◆ **The problem**: Copy out all lines of the material below in which "computer" occurs.

--- START ---

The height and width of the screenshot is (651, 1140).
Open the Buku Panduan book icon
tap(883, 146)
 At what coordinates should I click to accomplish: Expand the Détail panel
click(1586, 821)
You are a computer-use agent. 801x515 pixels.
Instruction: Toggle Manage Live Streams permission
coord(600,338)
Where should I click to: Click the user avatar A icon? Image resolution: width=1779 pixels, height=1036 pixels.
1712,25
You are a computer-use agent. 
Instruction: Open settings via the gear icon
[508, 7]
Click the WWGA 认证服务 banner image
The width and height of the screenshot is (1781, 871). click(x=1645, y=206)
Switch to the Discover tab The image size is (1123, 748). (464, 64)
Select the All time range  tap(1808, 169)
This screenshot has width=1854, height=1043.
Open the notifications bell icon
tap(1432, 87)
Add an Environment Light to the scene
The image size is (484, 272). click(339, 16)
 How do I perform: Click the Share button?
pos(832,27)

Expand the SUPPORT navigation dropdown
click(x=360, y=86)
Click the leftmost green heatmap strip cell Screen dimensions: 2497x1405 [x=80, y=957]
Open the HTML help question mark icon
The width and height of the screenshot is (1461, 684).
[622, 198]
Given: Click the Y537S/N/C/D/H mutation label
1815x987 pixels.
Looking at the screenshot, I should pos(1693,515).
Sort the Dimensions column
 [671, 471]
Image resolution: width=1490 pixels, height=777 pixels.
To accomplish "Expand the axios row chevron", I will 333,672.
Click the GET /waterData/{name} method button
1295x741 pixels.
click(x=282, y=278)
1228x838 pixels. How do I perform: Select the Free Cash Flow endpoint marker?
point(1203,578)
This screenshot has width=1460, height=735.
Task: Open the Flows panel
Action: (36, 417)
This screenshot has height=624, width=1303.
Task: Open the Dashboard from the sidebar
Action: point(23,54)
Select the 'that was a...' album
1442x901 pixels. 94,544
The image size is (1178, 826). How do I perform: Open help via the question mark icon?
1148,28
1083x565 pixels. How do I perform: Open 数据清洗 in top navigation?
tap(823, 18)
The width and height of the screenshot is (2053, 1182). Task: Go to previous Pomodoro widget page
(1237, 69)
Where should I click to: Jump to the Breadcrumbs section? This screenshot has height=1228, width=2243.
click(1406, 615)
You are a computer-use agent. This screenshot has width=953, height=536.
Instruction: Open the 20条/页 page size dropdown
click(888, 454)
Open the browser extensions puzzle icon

--- END ---

◆ **Exercise output**:
You are a computer-use agent. 801x515 pixels.
You are a computer-use agent. 
You are a computer-use agent. This screenshot has width=953, height=536.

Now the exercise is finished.